I am the sole guardian of my grandchild, who just turned 19. She came out as trans at 17. We have been to counseling, and she has started hormone replacement therapy. She wants vaginoplasty as soon as she is able but is a very active college freshman. I am thinking this summer or next, after her sophomore year, if we want to get it accomplished before she is off to a four-year college and while she is on my insurance.
We don’t go often to counseling because she doesn’t have much to say and doesn’t feel she needs it. Her medical program does occasionally have mandatory counseling sessions, and we each spoke to the counselor separately. She told the counselor that she desperately wants the surgery. She has always described herself as uninterested in sex and romance and told the counselor that she doesn’t need the vaginoplasty. I am concerned that she is and has felt asexual because of not feeling herself in the body she was born into. I want to urge her to have the vaginoplasty because she may eventually be in a relationship where she wants to be sexual with her partner in that way, and she is young—my understanding is that going back to have the surgery later is more difficult.

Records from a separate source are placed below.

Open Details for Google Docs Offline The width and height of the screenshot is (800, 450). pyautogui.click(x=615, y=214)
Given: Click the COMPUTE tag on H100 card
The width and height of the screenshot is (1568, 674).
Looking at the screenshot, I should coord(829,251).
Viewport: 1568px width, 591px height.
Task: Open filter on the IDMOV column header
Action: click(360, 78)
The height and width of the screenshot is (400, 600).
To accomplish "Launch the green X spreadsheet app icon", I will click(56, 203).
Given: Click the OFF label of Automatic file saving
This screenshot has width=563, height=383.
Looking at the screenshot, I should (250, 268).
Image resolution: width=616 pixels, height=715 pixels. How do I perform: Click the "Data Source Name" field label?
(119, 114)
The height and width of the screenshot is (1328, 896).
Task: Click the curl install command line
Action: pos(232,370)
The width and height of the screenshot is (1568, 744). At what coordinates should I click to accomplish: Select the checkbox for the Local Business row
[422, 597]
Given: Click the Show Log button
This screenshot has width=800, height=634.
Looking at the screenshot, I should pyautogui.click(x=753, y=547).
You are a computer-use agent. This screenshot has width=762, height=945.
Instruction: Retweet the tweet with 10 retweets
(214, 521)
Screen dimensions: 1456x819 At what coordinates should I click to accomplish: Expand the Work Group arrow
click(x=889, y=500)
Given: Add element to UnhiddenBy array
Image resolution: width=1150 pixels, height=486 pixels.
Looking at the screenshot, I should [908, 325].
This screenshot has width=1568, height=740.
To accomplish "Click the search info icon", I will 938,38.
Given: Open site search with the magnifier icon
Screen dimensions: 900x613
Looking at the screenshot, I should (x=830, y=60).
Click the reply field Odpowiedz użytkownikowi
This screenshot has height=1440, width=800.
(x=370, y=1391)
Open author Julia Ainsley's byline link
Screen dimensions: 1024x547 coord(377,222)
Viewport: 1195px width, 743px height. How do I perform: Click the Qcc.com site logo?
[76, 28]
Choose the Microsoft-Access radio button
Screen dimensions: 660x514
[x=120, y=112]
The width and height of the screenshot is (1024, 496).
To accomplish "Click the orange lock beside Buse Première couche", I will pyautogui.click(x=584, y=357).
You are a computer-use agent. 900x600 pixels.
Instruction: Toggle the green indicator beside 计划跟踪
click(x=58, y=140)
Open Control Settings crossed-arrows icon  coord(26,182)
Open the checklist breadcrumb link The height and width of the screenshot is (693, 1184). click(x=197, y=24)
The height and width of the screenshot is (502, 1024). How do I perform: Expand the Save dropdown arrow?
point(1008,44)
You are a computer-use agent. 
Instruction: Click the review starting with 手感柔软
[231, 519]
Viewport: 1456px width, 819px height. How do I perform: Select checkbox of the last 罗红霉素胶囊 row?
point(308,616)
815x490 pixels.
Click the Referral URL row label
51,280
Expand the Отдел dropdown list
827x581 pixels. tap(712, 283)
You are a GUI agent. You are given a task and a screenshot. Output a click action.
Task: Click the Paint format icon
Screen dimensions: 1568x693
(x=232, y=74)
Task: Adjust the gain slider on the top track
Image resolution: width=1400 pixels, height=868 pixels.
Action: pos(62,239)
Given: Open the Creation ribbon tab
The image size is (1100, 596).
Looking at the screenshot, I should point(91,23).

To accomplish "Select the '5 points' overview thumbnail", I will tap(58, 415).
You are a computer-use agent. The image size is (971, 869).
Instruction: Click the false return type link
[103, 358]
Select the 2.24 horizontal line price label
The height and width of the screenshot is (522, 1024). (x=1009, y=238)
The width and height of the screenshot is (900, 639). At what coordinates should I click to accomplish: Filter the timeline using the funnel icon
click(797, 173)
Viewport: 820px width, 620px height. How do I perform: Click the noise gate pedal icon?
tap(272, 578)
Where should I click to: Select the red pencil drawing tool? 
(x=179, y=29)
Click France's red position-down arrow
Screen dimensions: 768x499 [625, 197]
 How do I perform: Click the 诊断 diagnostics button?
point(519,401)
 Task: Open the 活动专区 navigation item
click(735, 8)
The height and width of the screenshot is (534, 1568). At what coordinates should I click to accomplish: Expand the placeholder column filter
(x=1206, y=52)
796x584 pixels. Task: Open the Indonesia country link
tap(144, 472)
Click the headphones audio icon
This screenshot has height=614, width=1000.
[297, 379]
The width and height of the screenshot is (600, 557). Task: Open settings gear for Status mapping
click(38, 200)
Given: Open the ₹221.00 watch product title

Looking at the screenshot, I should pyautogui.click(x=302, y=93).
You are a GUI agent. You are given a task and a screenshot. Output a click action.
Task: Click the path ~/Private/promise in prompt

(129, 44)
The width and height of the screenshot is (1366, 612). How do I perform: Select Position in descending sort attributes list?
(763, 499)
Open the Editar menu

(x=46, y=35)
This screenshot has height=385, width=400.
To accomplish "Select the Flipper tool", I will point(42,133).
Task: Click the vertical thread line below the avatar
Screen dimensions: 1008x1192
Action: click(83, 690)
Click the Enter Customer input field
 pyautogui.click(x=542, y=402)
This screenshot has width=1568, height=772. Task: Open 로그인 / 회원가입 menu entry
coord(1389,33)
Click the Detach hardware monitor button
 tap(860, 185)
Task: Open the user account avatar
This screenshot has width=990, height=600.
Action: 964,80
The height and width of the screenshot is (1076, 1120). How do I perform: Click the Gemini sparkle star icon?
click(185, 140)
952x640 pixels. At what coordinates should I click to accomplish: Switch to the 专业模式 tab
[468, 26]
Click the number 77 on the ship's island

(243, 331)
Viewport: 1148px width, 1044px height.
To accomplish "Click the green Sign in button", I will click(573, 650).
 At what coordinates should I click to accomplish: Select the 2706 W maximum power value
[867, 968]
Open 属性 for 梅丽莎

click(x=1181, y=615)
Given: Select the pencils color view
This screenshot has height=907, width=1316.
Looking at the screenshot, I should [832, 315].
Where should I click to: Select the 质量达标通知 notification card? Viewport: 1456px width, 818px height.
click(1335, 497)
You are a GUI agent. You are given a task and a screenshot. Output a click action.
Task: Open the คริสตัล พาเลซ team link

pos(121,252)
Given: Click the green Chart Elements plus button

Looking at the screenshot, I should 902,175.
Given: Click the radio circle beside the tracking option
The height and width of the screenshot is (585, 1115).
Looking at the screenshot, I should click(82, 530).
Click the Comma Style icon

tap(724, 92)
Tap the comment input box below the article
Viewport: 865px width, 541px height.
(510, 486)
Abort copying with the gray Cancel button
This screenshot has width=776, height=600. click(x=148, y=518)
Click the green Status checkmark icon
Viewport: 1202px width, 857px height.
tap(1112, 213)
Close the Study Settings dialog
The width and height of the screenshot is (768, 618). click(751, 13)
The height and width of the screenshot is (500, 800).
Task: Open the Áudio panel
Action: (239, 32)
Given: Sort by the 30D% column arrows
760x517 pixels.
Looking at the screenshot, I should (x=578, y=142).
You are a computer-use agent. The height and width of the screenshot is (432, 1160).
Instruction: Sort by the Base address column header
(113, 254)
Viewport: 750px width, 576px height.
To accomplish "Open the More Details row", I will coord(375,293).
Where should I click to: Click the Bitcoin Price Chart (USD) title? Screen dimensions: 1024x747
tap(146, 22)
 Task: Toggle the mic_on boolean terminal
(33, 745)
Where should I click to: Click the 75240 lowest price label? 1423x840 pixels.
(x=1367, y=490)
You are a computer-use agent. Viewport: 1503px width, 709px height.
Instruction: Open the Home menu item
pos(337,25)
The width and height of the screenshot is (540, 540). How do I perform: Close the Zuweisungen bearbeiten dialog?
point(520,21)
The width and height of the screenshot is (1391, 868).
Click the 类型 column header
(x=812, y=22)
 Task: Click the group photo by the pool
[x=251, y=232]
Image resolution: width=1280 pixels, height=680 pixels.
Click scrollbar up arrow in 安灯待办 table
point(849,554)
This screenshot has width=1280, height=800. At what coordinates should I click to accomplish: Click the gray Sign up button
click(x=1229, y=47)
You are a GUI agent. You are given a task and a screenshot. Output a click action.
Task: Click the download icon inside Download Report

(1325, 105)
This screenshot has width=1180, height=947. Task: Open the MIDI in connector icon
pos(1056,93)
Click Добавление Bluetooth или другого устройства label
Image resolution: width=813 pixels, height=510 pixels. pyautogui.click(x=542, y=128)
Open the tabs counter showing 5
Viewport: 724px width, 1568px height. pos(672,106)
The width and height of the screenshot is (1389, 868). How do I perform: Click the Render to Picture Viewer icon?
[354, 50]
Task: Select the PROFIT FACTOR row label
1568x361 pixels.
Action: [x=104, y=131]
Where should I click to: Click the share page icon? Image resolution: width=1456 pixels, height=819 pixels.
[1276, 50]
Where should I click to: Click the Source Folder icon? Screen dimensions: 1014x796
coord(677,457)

I tried to talk to my sister about it, and my sister freaked out and told me there should be no talk of surgery in case my granddaughter changes her mind. Obviously, when we speak to a surgeon I will mention my concerns to my granddaughter, but I am not sure how strongly I should advocate. I do know that she struggled with her decision to transition for years before confiding in me, so I believe she has lived with this decision for a long time. Am I plowing forward too much by thinking and working through the logistics of surgery? My sister’s thought shook my confidence a bit.
I’m a little confused by your second paragraph. It’s unclear to me if your granddaughter told the counselor two conflicting things about her feelings about vaginoplasty or if you believe her to have told the counselor one thing, then something different to you. Either way, I think you should set aside matters of convenience and timing, and don’t push your granddaughter into moving ahead if she’s still contemplating her options and making up her mind, especially not on the strength of feelings of future partners. Her feelings about her own body should always take precedence over a future hypothetical partner’s. And they should certainly take precedence over your sister’s preference for taking as few steps as possible to preserve a hypothetical future where your granddaughter decides to detransition.
Encourage your granddaughter to see the counselor again—without you, if you think she’d be more likely to speak up in a private session—and let her set the pace when it comes to scheduling surgical consultations. You do not need to worry that if she puts this off she’ll be risking her health; vaginoplasties are performed safely on women of all ages. Don’t make yourself responsible for advocating either for or against anything. Just make sure your granddaughter knows that she has your trust and support no matter what she decides to do next.